Copy verbatim the rows below, from the line with "Expand the 近畿地方 menu" up to and including the line with "tap(23, 14)".

─── Data shown ───

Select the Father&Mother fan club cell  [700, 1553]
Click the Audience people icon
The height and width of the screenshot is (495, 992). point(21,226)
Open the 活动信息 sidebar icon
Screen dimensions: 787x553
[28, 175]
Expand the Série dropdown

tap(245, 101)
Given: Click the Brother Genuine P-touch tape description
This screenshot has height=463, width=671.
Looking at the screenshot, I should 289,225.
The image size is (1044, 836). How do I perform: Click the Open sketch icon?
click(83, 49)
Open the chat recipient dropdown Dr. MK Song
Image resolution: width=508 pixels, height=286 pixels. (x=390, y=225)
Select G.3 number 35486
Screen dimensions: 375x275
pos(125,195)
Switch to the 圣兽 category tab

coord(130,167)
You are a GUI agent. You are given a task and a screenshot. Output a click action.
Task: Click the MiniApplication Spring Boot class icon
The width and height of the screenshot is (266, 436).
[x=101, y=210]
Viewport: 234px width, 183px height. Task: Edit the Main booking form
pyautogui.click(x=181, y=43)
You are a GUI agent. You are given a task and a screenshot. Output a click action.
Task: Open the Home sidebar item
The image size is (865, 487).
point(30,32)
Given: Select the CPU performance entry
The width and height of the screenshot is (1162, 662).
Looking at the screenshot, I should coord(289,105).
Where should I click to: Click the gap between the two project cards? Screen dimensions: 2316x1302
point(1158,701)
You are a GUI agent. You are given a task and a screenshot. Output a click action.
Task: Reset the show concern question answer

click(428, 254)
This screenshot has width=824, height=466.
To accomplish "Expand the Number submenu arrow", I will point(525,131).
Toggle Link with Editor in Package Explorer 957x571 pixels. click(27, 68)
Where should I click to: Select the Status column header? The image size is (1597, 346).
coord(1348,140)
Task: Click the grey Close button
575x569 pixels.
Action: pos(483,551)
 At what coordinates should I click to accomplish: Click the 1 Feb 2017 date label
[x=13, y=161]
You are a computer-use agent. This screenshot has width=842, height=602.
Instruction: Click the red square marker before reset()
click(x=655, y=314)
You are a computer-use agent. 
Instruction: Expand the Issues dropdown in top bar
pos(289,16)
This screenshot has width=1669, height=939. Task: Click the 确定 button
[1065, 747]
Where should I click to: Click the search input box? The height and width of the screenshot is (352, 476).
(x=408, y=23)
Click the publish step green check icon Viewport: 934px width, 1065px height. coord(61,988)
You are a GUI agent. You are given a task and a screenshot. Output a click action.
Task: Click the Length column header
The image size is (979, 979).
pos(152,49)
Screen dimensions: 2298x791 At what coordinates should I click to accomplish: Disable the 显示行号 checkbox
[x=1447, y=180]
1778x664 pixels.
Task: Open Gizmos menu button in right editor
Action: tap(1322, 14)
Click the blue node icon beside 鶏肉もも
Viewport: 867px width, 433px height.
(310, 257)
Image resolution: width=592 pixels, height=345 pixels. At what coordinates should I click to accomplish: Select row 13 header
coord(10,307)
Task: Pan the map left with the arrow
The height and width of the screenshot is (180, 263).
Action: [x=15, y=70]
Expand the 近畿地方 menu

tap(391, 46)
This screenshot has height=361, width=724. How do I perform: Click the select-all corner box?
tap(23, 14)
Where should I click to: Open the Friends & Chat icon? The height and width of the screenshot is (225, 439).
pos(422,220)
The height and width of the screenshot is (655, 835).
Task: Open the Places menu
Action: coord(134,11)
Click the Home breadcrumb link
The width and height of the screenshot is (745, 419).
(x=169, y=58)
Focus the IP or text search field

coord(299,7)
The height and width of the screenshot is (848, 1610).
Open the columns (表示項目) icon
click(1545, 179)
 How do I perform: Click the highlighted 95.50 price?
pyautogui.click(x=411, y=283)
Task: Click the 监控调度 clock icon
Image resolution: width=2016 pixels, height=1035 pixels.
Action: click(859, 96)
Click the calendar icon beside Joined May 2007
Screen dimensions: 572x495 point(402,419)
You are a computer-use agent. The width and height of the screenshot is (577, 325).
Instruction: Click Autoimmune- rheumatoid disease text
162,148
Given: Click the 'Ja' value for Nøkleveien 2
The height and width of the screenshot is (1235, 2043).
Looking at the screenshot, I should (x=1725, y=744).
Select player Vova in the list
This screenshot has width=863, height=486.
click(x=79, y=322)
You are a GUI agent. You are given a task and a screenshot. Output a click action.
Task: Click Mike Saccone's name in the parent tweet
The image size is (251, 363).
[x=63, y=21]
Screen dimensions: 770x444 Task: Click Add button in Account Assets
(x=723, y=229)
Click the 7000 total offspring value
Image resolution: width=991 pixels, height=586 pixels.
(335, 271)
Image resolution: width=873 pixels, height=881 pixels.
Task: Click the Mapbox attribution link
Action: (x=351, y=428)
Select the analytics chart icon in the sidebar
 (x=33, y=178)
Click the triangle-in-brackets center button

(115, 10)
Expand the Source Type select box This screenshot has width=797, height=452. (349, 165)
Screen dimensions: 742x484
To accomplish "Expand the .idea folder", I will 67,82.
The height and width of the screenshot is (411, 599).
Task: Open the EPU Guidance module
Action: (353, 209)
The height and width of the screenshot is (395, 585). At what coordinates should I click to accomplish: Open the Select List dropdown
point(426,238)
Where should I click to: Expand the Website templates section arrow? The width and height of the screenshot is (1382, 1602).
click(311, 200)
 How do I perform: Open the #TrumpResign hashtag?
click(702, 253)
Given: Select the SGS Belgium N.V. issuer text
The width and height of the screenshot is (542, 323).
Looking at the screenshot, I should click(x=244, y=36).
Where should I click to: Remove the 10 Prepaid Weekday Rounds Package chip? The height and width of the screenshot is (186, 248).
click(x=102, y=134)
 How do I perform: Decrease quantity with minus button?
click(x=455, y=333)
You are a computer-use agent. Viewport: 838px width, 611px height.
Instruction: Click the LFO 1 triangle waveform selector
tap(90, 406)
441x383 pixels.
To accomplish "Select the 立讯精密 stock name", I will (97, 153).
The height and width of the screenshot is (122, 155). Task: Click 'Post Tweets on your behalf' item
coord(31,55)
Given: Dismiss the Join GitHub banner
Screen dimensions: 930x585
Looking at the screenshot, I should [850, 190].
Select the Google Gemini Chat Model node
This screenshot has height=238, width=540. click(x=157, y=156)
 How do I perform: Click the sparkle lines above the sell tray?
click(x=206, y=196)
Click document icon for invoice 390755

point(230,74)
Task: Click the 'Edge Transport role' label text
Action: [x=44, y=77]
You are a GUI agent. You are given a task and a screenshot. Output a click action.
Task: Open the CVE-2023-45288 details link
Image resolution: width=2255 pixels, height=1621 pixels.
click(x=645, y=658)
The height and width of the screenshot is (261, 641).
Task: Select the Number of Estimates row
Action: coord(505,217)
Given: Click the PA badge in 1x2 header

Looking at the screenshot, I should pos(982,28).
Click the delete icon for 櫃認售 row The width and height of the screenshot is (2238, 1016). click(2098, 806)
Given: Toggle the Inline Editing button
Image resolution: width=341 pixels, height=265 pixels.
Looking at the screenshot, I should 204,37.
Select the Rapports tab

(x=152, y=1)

───

### Answer for the task
Expand the 近畿地方 menu

tap(391, 46)
This screenshot has height=361, width=724. How do I perform: Click the select-all corner box?
tap(23, 14)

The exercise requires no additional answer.